> **WORK TO COMPLETE**: Could you give the entries again, exactly as written?

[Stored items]
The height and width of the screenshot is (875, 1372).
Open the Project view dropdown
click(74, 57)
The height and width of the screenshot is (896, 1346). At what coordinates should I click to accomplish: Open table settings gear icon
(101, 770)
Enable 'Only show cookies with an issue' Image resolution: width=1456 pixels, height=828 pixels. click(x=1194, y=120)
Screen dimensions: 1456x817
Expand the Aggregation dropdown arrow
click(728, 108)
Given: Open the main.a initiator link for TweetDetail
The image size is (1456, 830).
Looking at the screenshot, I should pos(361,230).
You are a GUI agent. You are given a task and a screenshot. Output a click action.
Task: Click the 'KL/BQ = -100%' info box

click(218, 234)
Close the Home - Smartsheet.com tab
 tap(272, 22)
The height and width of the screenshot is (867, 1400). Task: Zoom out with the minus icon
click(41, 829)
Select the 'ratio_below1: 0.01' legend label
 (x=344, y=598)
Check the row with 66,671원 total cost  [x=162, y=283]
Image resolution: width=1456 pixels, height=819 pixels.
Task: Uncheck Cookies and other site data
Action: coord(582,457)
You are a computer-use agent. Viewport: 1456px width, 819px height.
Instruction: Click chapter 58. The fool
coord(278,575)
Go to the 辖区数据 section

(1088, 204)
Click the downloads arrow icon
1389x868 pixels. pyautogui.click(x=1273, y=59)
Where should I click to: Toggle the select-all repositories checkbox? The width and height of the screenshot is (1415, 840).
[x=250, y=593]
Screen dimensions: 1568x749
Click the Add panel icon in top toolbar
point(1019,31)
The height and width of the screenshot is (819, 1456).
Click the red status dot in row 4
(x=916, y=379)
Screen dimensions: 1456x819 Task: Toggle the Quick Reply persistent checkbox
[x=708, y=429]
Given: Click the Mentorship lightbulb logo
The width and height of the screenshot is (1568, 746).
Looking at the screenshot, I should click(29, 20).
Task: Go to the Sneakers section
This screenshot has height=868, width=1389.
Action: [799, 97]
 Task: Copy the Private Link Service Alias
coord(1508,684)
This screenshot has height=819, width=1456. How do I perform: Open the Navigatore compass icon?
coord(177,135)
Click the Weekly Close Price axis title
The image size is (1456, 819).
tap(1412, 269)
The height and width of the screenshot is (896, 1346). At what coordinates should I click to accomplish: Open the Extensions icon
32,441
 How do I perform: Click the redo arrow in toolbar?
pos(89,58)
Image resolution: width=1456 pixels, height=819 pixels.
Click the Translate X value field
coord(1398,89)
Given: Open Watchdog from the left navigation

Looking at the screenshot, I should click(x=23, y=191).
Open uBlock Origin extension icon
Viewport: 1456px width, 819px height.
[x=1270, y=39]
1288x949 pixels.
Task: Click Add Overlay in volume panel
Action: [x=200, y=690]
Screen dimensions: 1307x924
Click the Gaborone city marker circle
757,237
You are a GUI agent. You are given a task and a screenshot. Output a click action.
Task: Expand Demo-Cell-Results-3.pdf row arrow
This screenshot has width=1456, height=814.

> **RESULT BELOW**:
The height and width of the screenshot is (875, 1372).
Open the Project view dropdown
click(74, 57)
The height and width of the screenshot is (896, 1346). At what coordinates should I click to accomplish: Open table settings gear icon
(101, 770)
Enable 'Only show cookies with an issue' Image resolution: width=1456 pixels, height=828 pixels. click(x=1194, y=120)
Screen dimensions: 1456x817
Expand the Aggregation dropdown arrow
click(728, 108)
Given: Open the main.a initiator link for TweetDetail
The image size is (1456, 830).
Looking at the screenshot, I should pos(361,230).
You are a GUI agent. You are given a task and a screenshot. Output a click action.
Task: Click the 'KL/BQ = -100%' info box

click(218, 234)
Close the Home - Smartsheet.com tab
 tap(272, 22)
The height and width of the screenshot is (867, 1400). Task: Zoom out with the minus icon
click(41, 829)
Select the 'ratio_below1: 0.01' legend label
 (x=344, y=598)
Check the row with 66,671원 total cost  [x=162, y=283]
Image resolution: width=1456 pixels, height=819 pixels.
Task: Uncheck Cookies and other site data
Action: coord(582,457)
You are a computer-use agent. Viewport: 1456px width, 819px height.
Instruction: Click chapter 58. The fool
coord(278,575)
Go to the 辖区数据 section

(1088, 204)
Click the downloads arrow icon
1389x868 pixels. pyautogui.click(x=1273, y=59)
Where should I click to: Toggle the select-all repositories checkbox? The width and height of the screenshot is (1415, 840).
[x=250, y=593]
Screen dimensions: 1568x749
Click the Add panel icon in top toolbar
point(1019,31)
The height and width of the screenshot is (819, 1456).
Click the red status dot in row 4
(x=916, y=379)
Screen dimensions: 1456x819 Task: Toggle the Quick Reply persistent checkbox
[x=708, y=429]
Given: Click the Mentorship lightbulb logo
The width and height of the screenshot is (1568, 746).
Looking at the screenshot, I should click(29, 20).
Task: Go to the Sneakers section
This screenshot has height=868, width=1389.
Action: [799, 97]
 Task: Copy the Private Link Service Alias
coord(1508,684)
This screenshot has height=819, width=1456. How do I perform: Open the Navigatore compass icon?
coord(177,135)
Click the Weekly Close Price axis title
The image size is (1456, 819).
tap(1412, 269)
The height and width of the screenshot is (896, 1346). At what coordinates should I click to accomplish: Open the Extensions icon
32,441
 How do I perform: Click the redo arrow in toolbar?
pos(89,58)
Image resolution: width=1456 pixels, height=819 pixels.
Click the Translate X value field
coord(1398,89)
Given: Open Watchdog from the left navigation

Looking at the screenshot, I should click(x=23, y=191).
Open uBlock Origin extension icon
Viewport: 1456px width, 819px height.
[x=1270, y=39]
1288x949 pixels.
Task: Click Add Overlay in volume panel
Action: [x=200, y=690]
Screen dimensions: 1307x924
Click the Gaborone city marker circle
757,237
You are a GUI agent. You are given a task and a screenshot. Output a click action.
Task: Expand Demo-Cell-Results-3.pdf row arrow
This screenshot has width=1456, height=814.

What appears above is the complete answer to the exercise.